Task item -
Please repeat the line that contains "Where should I click to: Click the In" and every line after it, exactly, through the end of the records.

* * *

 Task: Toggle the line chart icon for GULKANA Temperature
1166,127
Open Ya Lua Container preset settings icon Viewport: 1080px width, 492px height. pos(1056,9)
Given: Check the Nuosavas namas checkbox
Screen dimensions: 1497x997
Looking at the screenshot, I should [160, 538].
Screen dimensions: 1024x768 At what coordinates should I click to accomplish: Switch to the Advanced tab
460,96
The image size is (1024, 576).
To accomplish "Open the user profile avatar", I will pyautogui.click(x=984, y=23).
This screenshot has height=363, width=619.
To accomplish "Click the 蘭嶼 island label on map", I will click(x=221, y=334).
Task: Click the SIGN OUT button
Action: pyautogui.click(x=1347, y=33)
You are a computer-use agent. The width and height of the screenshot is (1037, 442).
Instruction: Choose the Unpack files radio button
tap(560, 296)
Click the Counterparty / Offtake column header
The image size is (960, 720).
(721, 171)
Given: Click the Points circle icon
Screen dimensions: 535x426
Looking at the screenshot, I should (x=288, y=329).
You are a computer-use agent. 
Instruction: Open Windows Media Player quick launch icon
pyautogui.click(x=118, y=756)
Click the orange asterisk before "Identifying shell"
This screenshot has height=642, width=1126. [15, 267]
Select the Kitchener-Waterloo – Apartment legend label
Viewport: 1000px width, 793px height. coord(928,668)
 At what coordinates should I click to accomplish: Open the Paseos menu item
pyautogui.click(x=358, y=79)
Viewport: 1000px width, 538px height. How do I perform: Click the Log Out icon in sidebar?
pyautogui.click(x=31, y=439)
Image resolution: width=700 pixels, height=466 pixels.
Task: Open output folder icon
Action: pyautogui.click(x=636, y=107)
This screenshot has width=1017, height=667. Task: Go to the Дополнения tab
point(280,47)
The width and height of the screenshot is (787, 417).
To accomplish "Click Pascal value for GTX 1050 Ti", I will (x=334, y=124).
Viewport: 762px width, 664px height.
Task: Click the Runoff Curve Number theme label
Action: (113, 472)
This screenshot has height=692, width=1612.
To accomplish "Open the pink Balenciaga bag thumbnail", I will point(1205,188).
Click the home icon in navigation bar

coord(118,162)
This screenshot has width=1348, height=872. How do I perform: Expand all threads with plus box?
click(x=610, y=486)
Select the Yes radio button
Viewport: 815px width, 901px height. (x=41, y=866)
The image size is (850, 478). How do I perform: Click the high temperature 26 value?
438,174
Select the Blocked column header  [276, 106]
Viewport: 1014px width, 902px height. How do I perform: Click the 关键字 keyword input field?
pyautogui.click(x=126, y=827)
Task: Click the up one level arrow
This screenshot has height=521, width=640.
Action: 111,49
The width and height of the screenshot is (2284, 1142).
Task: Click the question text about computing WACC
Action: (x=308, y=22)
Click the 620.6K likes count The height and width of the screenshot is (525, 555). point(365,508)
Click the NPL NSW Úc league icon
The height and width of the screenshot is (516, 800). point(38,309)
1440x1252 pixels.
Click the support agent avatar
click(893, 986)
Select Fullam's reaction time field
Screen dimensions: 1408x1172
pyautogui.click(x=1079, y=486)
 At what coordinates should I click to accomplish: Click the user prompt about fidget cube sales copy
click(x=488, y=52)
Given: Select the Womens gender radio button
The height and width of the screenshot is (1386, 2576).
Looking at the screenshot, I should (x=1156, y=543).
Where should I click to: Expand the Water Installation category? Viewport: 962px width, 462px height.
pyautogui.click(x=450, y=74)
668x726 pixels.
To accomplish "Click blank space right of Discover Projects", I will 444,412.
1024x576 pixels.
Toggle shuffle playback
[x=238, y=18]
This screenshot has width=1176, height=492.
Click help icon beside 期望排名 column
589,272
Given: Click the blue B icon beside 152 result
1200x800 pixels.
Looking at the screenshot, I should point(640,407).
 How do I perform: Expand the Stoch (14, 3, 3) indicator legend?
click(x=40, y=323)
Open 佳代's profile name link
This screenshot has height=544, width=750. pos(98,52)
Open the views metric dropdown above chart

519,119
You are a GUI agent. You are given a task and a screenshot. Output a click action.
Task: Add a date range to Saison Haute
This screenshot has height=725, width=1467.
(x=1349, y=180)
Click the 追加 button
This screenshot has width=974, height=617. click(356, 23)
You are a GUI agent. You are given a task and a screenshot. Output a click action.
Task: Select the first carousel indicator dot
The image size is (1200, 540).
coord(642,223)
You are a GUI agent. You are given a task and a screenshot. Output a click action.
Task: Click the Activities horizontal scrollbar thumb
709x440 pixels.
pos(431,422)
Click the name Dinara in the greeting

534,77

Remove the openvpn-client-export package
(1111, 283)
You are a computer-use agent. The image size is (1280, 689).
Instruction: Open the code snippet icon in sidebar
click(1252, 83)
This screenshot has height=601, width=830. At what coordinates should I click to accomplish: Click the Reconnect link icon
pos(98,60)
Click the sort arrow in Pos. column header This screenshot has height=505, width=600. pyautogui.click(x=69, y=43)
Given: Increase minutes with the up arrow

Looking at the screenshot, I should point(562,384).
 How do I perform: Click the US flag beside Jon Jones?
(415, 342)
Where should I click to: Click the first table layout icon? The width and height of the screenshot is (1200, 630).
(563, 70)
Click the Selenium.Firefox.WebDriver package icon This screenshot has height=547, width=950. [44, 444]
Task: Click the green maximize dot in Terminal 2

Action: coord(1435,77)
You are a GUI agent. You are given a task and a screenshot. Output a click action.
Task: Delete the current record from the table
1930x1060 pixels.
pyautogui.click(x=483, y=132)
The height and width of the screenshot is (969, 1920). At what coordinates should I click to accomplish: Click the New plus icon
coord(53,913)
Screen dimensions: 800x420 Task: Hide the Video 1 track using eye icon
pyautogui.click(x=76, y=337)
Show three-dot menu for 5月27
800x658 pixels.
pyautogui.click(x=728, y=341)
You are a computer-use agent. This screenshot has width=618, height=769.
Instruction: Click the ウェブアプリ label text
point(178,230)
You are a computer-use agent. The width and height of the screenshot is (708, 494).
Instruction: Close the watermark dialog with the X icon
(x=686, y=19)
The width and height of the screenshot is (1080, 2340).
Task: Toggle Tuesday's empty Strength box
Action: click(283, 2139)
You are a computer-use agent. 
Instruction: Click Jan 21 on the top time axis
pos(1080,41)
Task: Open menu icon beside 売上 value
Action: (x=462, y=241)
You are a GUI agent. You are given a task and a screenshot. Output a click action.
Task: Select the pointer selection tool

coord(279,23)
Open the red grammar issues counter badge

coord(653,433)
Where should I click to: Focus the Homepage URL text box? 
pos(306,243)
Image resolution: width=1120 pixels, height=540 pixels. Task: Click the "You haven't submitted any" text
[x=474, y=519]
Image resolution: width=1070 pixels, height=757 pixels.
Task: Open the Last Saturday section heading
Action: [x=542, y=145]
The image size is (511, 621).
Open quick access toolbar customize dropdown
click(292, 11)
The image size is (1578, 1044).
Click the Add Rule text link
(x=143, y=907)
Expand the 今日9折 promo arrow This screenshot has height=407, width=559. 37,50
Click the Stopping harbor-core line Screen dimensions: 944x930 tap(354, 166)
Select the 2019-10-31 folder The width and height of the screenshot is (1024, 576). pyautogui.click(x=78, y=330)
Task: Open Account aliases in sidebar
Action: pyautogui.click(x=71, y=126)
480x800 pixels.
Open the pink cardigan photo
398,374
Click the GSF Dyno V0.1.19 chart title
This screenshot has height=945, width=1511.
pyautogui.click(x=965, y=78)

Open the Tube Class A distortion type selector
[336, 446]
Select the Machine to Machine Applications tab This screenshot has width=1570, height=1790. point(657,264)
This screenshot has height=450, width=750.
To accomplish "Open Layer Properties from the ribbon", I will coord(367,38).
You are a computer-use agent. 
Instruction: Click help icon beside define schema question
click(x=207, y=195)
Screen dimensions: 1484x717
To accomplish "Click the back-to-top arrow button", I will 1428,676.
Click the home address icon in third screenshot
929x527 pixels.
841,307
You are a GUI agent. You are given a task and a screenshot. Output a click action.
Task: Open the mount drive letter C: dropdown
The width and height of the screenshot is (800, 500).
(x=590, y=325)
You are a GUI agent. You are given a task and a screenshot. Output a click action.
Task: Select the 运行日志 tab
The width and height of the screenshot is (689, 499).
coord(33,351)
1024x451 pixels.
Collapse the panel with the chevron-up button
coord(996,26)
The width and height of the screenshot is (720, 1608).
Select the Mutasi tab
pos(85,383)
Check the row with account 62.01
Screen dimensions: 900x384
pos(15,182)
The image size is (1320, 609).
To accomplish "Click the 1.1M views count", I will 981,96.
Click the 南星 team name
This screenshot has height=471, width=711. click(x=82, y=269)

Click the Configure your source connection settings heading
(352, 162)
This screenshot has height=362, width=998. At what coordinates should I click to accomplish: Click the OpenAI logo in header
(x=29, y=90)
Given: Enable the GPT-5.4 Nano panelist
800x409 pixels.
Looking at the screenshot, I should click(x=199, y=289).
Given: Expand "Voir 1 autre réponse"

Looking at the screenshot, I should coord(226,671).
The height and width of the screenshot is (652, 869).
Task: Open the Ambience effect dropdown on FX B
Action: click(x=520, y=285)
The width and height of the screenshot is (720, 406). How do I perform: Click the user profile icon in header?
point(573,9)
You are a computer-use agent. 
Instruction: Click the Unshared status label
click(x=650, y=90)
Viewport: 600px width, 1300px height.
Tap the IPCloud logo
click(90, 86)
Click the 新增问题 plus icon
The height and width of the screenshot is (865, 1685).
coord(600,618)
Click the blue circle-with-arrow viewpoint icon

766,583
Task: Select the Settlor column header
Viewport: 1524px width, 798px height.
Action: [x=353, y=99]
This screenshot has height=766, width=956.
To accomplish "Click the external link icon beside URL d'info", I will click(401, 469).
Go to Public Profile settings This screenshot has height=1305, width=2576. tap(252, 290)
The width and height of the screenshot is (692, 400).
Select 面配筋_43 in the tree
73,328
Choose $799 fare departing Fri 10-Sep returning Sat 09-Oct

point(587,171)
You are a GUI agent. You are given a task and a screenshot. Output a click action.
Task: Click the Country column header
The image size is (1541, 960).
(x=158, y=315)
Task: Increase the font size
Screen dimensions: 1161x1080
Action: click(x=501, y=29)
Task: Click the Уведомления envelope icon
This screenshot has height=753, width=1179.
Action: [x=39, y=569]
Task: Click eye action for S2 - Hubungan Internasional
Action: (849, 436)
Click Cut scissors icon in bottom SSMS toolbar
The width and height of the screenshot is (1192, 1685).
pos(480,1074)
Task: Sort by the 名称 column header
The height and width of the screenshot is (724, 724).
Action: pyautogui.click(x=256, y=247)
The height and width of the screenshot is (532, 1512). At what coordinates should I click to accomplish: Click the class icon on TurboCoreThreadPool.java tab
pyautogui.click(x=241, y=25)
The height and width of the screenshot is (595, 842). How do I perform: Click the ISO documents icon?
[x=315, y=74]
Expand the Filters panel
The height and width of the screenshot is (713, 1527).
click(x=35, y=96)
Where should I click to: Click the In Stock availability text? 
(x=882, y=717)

* * *

Result -
Where should I click to: Click the In Stock availability text? 
(x=882, y=717)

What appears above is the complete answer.